Despite overwhelming and compelling evidence attesting to St. Martha’s historical significance, the MND’s Cultural Resource Report determined the church to be ineligible as a historic resource on local, state, and national levels. The deeply flawed evaluation of St. Martha’s lacked thorough research and contextual analysis and contained unsupported conclusions.

The Conservancy, along with local residents and author and historian Alan Hess, submitted comments on the MND in October 2013, providing information establishing the church’s historical significance and urging the city to reject the MND and prepare an environmental impact report (EIR).

The Conservancy testified before the West Covina Planning Commission at their October 22, 2013 meeting and outlined our concerns, yet the Commission voted 4-0 to recommend approval of the project, which was ultimately certified by the City Council in December, 2013.

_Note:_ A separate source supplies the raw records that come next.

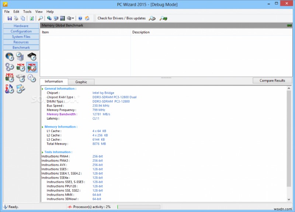Image resolution: width=295 pixels, height=212 pixels.
Task: Expand the System Files sidebar section
Action: [21, 37]
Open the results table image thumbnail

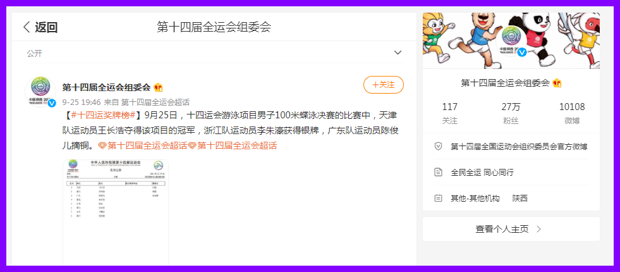pyautogui.click(x=116, y=213)
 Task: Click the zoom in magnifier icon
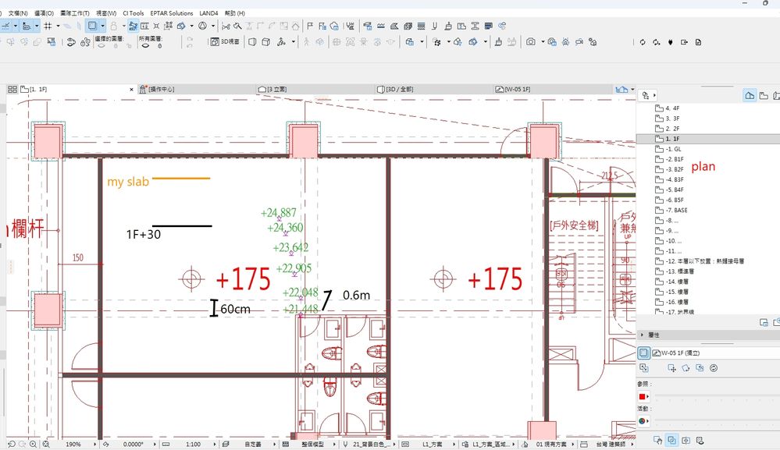pyautogui.click(x=33, y=444)
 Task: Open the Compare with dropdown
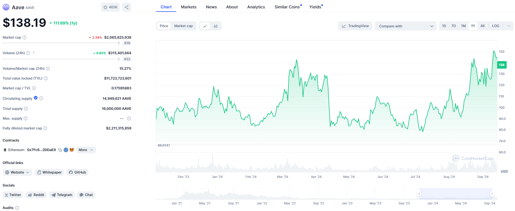[406, 26]
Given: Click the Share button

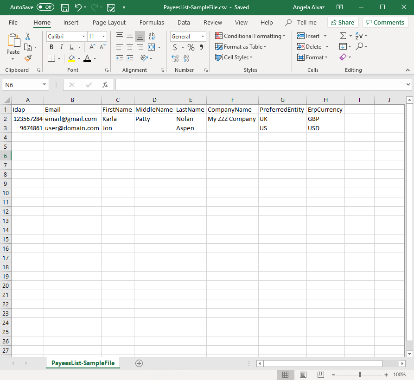Looking at the screenshot, I should coord(343,22).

  • St. Martha’s is significant as an example of postwar modern church design in the city of West Covina that reflects a national context of modern design utilized for houses of worship.
  • Carleton Winslow, Jr. was a skilled local architect who specialized in ecclesiastical design.  He was also a proponent of modern design for houses of worship.
  • His design for St. Martha’s received national exposure:  it was profiled in the leading architecture journal Architectural Record and was subsequently selected as one of 35 outstanding churches and synagogues from throughout the world profiled in the 1957 publication Religious Buildings for Today.
  • The Mitigated Negative Declaration’s (MND) conclusion that the project will have “no impact” on historical resources was based on a deeply flawed Cultural Resource Report lacking thorough research and contextual analysis and containing unsupported conclusions.
  • If substantial and compelling evidence is submitted into the record that a structure may qualify as a historic resource (the fair argument), it does not suffice for the lead agency to opt not to prepare an EIR simply because the retained consultant’s findings are contradictory.
  • The Conservancy believed there was ample opportunity for development on the site while retaining and adaptively reusing the former St. Martha’s Church.
  • We urged the city to do the right thing, reject the MND and require the preparation of an EIR for this project, as clearly mandated under CEQA.